I ruminated a bit over it for a couple of days, thinking it was unkind of someone in the organizational structure to place me in such a group and using my fairly low handicap to make me the representative "A" player of a group of not-very-capable golfers. Particularly stinging to me was the fact that my game suffered quite a lot with a year off and my recent scores are not yet reflecting anything close to the prowess my formerly-established handicap would indicate. (My handicap will climb slowly through months of high scores until my strength and adjusted swing methods bring me back to a deserved position in the "A" flight.)
Therefore, my attitude need adjusting for a day or so and I got it under control by yesterday morning as I met the two men from the visiting group and greeted the two fellows I know pretty well from my own club - all of us standing on the tee box of the toughest starting position on the whole two-course tournament structure.

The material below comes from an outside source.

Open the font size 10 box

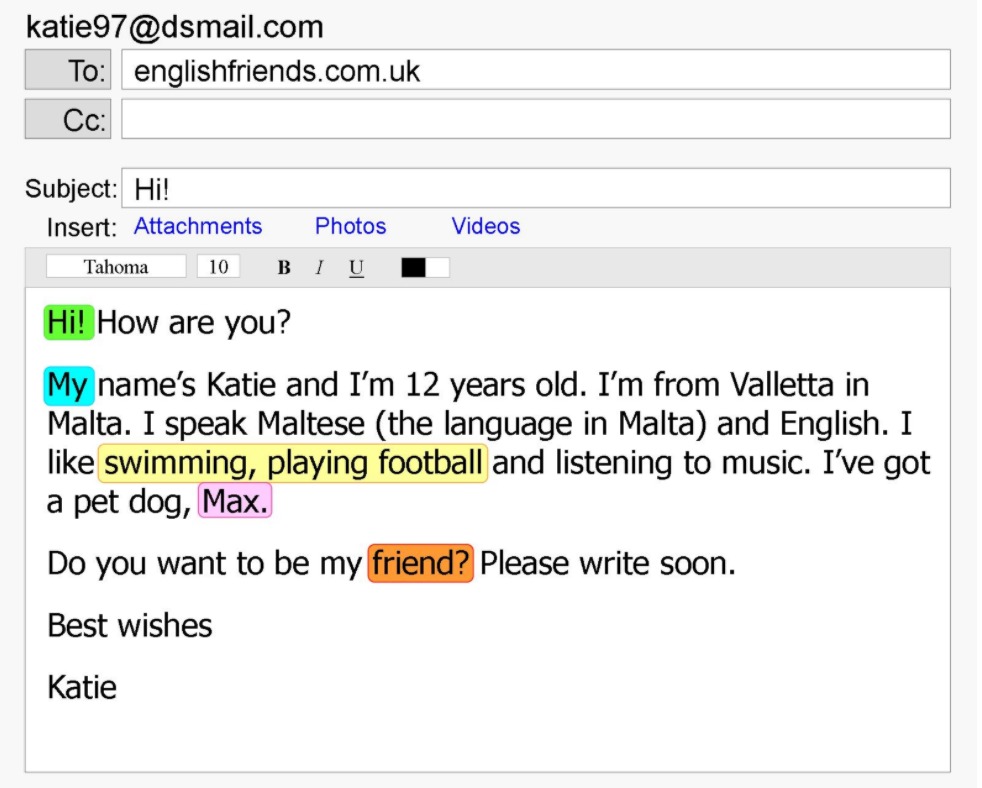[218, 267]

My misfit team with "no respect" started the scramble format by snatching a par on that first long par-3 (it feels like a birdie whenever one pars that hole). Then on the next hole, stepping to the ball position the struggling older man had hit fairly near the green, I popped a wedge shot into the hole. Actual birdie! One-under after two holes with the toughest hole of the entire 18 coming next. The weakest team member (a huge fellow who began trying to golf after retiring here about three years ago and whose decent shots are still quite rare) smacked his ball to a spot where we could all feel comfortable hitting a second shot (each team was required to use two tee-shots by each player during the round), so we chose that drive and all hit to the green. One of the team put it within five feet on the undulating green and a good putter (that older fellow whose drive we had used on the previous hole), stepped up first and dropped one of the most difficult short putts on our course. One-under after three holes - the three that comprised the most difficult short stretch in the tournament.
Next hole - birdie! And the next! From there on, we were real believers in our ability to make this our tournament. At the lunch afterward, the scores were announced and money prizes handed out. First place - my little team of misfits, at a score of 9-under par; second place - a team of respected players who scored well at 6-under; third place - a tie between two groups of more of the most respected players with the lowest handicaps and some of them all teamed up specially by the organizers to be the likely winners.
I'm sure most of them will look at all this as a fluke, a single day of water running uphill and pigs flying backward, but I think a few will show a little more respect to some of us who didn't stand a chance! Teamwork really worked and attitude played a big part. We went out to have fun, and winning it all was also good fun.